▶ [PASSAGE]

We moderators are always in contact with and contacted by many members; mostly regulars. So I know very well that many members do not wish to see a repeat case of the countless word association and 4/5/6 words in a sentence threads occupying much of the first page of Off-Topic forum virtually all the time. Would you like to see several threads lying around doing the same thing - asking for joke contributions? Maybe you're fine with it, but many other members aren't. Again, I'm not saying this thread is a problem now, but it has a potential to become one.

8. Posted by Utrecht (Moderator 5596 posts) 9y

So, what could be the problem in the future? Some jokes extra?
And really, if member contact you for this!!!.....
I think I will shut up right now, better for both/all of us.

9. Posted by arif_kool (Travel Guru 1757 posts) 9y

Another interesting one:

Women are complex creatures…
If you kiss her, you are not a gentleman
If you don’t, you are not a man
If you praise her, she thinks you are lying
If you don’t, you are good for nothing
If you agree to all her likes, you are a wimp
If you don’t, you do not understand
If you visit her often,she thinks it is boring
If you don’t, she accuses you of double-crossing
If you are well dressed, she says you are a playboy
If you don’t, you are a dull boy
If you are jealous, she says it’s bad
If you don’t, she thinks you do not love her
If you attempt a romance, she says you didn’t respect her
If you don’t, she thinks you do not like her
If you are a minute late, she complains it’s hard to wait
If she is late, she says that’s a girl’s way
If you visit another man, you’re not putting in “quality time”

▶ [GIVEN ENTRIES]
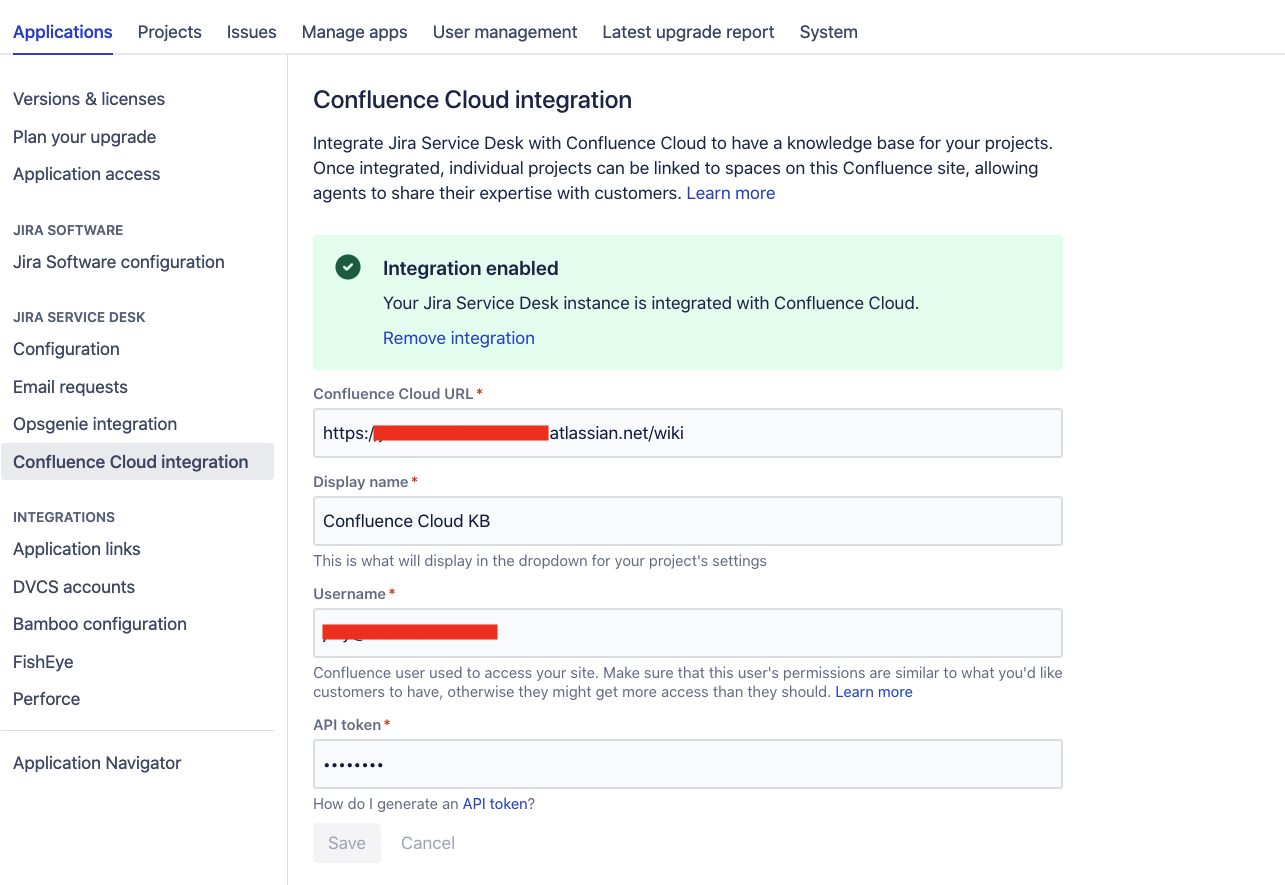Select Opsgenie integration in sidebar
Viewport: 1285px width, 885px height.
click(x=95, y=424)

...

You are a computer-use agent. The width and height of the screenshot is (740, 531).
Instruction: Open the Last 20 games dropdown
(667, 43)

---

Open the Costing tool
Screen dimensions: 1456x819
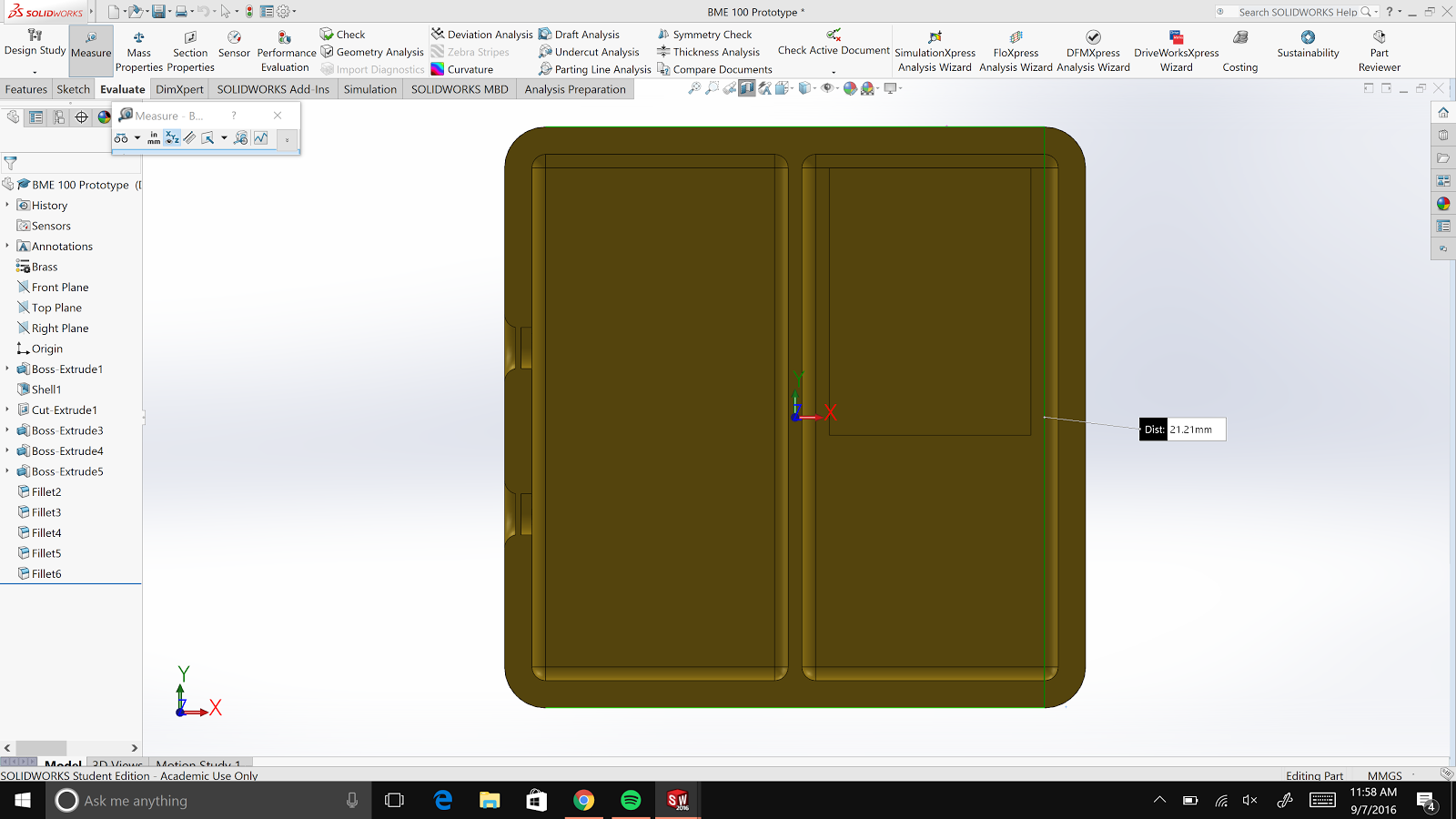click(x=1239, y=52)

▶ [TASKS FOR THIS EXERCISE]
A) In the forum thread, which kinds of threads does the moderator say many members do not want to see filling the first page of the Off-Topic forum again?
B) Carry on the forum thread from its last line.

▶ [ANSWERS TO THE EXERCISES]
A) Word association threads and 4/5/6 words in a sentence threads.

B)
If she is visited by another woman, “Oh it’s natural, we are girls”
If you kiss her once in a while, she professes you are cold
If you kiss her often, she yells that you are taking advantage
If you stare at another woman, she accuses you of flirting
If she is stared by other men, she says that they a just admiring
If you talk, she wants you to listen
If you listen, she wants you to talk

In short:
So simple, yet so complex
So weak, yet so powerful
So confusing, yet so desirable
So damning, yet so wonderful……….WOMEN! …….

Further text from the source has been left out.